22/11/2025
Ce vendredi soir, au Rox de Rouvroy, Olivier Hamant nous a offert un voyage intellectuel puissant : une remise en question en profondeur de notre obsession collective pour la performance, et une invitation urgente à explorer une autre voie — celle de la robustesse, qu’il appelle « la troisième voie du vivant ».
En s’appuyant sur des décennies de recherche en biologie, il rappelle que nous avons souvent mal interprété Darwin : dans la nature, ce ne sont pas les plus performants qui survivent, mais les plus adaptables, ceux qui disposent de marge de manœuvre. Le vivant prospère grâce à ce que nous considérons, nous humains, comme des « défauts » :
👉 le hasard,
👉 la redondance,
👉 l’hétérogénéité,
👉 l’erreur,
👉 la lenteur,
👉 l’imprécision et l’inachèvement.
Autant d’éléments qui constituent le cœur de la robustesse.
Il nous a ensuite montré comment notre civilisation s’est progressivement enfermée dans le culte de la performance : optimisation permanente, recherche du moindre coût, obsession de la précision et du rendement… Un modèle adapté à un monde stable et abondant, mais qui devient dangereux lorsqu’on bascule — comme aujourd’hui — dans un monde fluctuant et turbulent, marqué par les pénuries, les extrêmes climatiques, la perte de biodiversité et les pollutions globales.
Selon lui, cet excès de performance alimente directement l’Anthropocène :
➡️ on performe,
➡️ on dépasse les limites planétaires,
➡️ on déclenche des boucles de rétroactions,
➡️ et on fragilise nos sociétés.
Olivier Hamant a également rappelé les faiblesses structurelles de la performance :
Le cygne noir : un petit aléa suffit à tout faire basculer, comme on l’a vu lors du Covid.
L’effet rebond : les gains d’efficacité sont immédiatement annulés par une surconsommation.

EXERCICES À RÉALISER:
- 1) Reproduisez à l'identique tout le passage du texte sur la robustesse, de « Il nous a ensuite » jusqu'à « les pollutions globales. ».
- 2) Poursuivez le texte sur la robustesse à la suite de sa dernière phrase.

MATÉRIEL FOURNI:
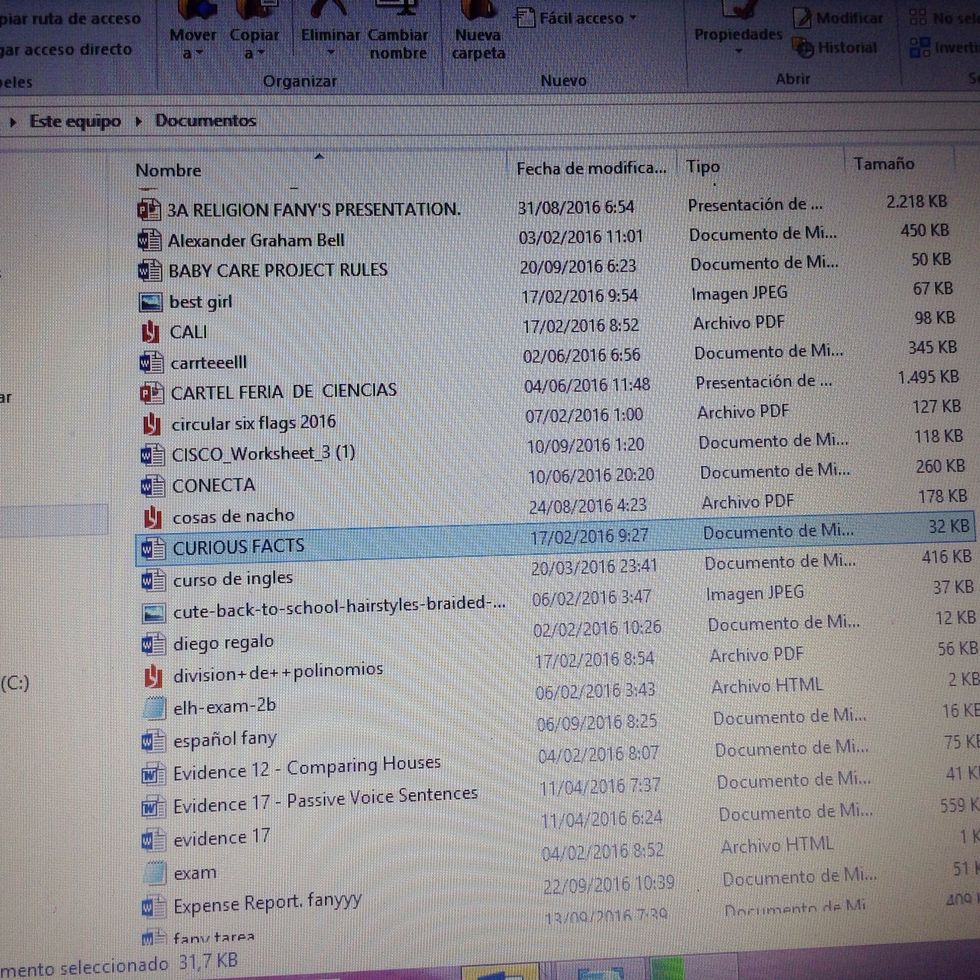Viewport: 980px width, 980px height.
Task: Open the Fácil acceso dropdown
Action: pyautogui.click(x=575, y=17)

RÉPONSES AUX ACTIVITÉS:
- 1)
Il nous a ensuite montré comment notre civilisation s’est progressivement enfermée dans le culte de la performance : optimisation permanente, recherche du moindre coût, obsession de la précision et du rendement… Un modèle adapté à un monde stable et abondant, mais qui devient dangereux lorsqu’on bascule — comme aujourd’hui — dans un monde fluctuant et turbulent, marqué par les pénuries, les extrêmes climatiques, la perte de biodiversité et les pollutions globales.

- 2)
La loi de Goodhart : transformer un indicateur en objectif le rend absurde.
Face à cela, il ne s’agit pas de renoncer à la performance, mais de trouver un équilibre : un monde robuste capable d’activer la performance quand c’est pertinent — pas l’inverse.
La robustesse devient alors un véritable projet de société :
🌱 réhabiliter la coopération plutôt que la compétition,
🌱 passer d’un « infini matériel » à un infini des interactions,
🌱 utiliser la systémique pour mieux comprendre les trajectoires possibles,
🌱 développer des circularités « non performantes » qui préservent la matière avant le temps,
🌱 imaginer des récits qui rendent désirable un futur moins optimisé mais plus vivable.
Dans un contexte géopolitique et économique où la performance est brandie comme unique horizon, sa voix sonne comme un appel à changer de cap — lucidement, mais avec optimisme. Car oui, des démarches robustes émergent déjà dans l’éducation, dans les entreprises, dans les territoires, dans les communs.
Une soirée dense, éclairante et profondément stimulante.
Merci à Olivier Hamant pour cette boussole précieuse, et à Raphael Goblet d'avoir préparé et animer la rencontre.